### Extrait cité

^^^^

29e dimanche ordinaire (année B), selon l’écrit de Marc 10, 35-45
35 Jacques et Jean, les fils de Zébédée, s’approchent de Jésus et lui disent:
Maître, nous voulons que tu fasses pour nous ce que nous te demandons.
36 Il leur dit:
Que voulez-vous que je fasse pour vous?
37 Ils lui disent:
Accorde-nous de siéger à ta droite et à ta gauche dans ta gloire.
38 Jésus leur dit:
Vous ne savez pas ce que vous demandez.
Pouvez-vous boire la coupe que moi je vais boire?
Être baptisés du baptême dont moi je vais être baptisé?
39 Ils lui disent: Nous le pouvons.
Mais Jésus leur dit:
La coupe que moi je vais boire, vous boirez,
et le baptême dont moi je vais être baptisé, vous serez baptisés.
40 Mais siéger à ma droite et à ma gauche, il ne m’appartient pas de le donner;
c’est à ceux pour qui cela a été préparé.
41 Les dix qui ont entendu commencent à s’indigner contre Jacques et Jean.
42 Jésus les appelle et leur dit: Vous le savez:
les soi-disant chefs des nations dominent en seigneurs sur elles
et leurs grands exercent de haut le pouvoir sur elles.
43 Il n’en sera pas ainsi parmi vous.
Mais celui qui voudra devenir grand parmi vous, sera votre serviteur.
44 Et celui qui voudra être le premier, sera esclave de tous.
45 Car le Fils de l’homme n’est pas venu pour être servi mais pour servir
et donner sa vie en rançon pour la multitude.
—
Le commentaire du pain sur la table,
par Georges Convert.
Matthieu, Luc et Marc jalonnent cette montée
par trois annonces de la mort de Jésus (8,31; 9,31; 10,33).
C’est peut-être le schéma de la catéchèse des premières communautés chrétiennes,
telle qu’elle s’est transmise oralement après Pâques et dans les années qui ont suivi.
Cette catéchèse nous dit à la fois comment Jésus a vécu sa mort et le sens qu’il lui a donné
mais aussi comment les disciples ont réagi devant cette annonce de la mort de leur maître.
À chaque annonce correspond la description de cette réaction des disciples
à laquelle Jésus répondra par un enseignement.
La réaction des disciples
Ce sont Jacques et Jean qui réagissent à cette troisième annonce.
Le récit nous a déjà décrit le contraste entre l’attitude de Jésus et celle des disciples.
Ils sont en chemin et montent à Jérusalem.

^^^^

### Exercice 1
Relevez toutes les phrases interrogatives que Jésus prononce dans l'extrait, en les citant mot pour mot.
L'extrait et les enregistrements sont indépendants l'un de l'autre.

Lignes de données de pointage

^^^^

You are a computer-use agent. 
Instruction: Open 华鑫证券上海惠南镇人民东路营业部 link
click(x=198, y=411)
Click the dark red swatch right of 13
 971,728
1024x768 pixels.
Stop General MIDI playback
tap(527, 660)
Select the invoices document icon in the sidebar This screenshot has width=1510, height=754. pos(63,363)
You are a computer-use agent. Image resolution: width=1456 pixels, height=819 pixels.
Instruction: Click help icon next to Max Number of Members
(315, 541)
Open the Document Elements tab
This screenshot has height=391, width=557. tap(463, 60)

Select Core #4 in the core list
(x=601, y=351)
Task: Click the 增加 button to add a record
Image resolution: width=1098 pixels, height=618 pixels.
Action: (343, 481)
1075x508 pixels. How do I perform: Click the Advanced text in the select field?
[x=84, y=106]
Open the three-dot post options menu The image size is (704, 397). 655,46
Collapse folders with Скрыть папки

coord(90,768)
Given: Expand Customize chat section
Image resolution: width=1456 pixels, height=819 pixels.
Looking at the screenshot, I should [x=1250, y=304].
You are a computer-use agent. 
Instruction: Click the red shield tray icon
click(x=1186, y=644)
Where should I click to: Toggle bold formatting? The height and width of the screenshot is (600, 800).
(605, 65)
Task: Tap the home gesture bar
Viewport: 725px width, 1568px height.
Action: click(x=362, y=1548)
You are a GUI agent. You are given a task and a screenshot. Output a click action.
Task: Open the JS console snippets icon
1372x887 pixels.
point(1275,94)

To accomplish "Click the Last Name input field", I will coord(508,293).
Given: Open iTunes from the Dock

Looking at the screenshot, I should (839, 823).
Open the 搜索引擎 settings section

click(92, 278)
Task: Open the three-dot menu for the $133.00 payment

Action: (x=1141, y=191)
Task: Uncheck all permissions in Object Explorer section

^^^^

### Exercice 2
Mettez en forme, s'il vous plaît, en tableau Markdown les lignes des enregistrements, du début des enregistrements jusqu'à la ligne contenant "coord(90,768)", incluse. Utilisez une colonne « Numéro » pour le rang et une colonne « Contenu » pour la ligne, en omettant les lignes vides.

### Résultat attendu 1
- Que voulez-vous que je fasse pour vous?
- Pouvez-vous boire la coupe que moi je vais boire?
- Être baptisés du baptême dont moi je vais être baptisé?

### Résultat attendu 2
| Numéro | Contenu |
|---|---|
| 1 | You are a computer-use agent.  |
| 2 | Instruction: Open 华鑫证券上海惠南镇人民东路营业部 link |
| 3 | click(x=198, y=411) |
| 4 | Click the dark red swatch right of 13 |
| 5 |  971,728 |
| 6 | 1024x768 pixels. |
| 7 | Stop General MIDI playback |
| 8 | tap(527, 660) |
| 9 | Select the invoices document icon in the sidebar This screenshot has width=1510, height=754. pos(63,363) |
| 10 | You are a computer-use agent. Image resolution: width=1456 pixels, height=819 pixels. |
| 11 | Instruction: Click help icon next to Max Number of Members |
| 12 | (315, 541) |
| 13 | Open the Document Elements tab |
| 14 | This screenshot has height=391, width=557. tap(463, 60) |
| 15 | Select Core #4 in the core list |
| 16 | (x=601, y=351) |
| 17 | Task: Click the 增加 button to add a record |
| 18 | Image resolution: width=1098 pixels, height=618 pixels. |
| 19 | Action: (343, 481) |
| 20 | 1075x508 pixels. How do I perform: Click the Advanced text in the select field? |
| 21 | [x=84, y=106] |
| 22 | Open the three-dot post options menu The image size is (704, 397). 655,46 |
| 23 | Collapse folders with Скрыть папки |
| 24 | coord(90,768) |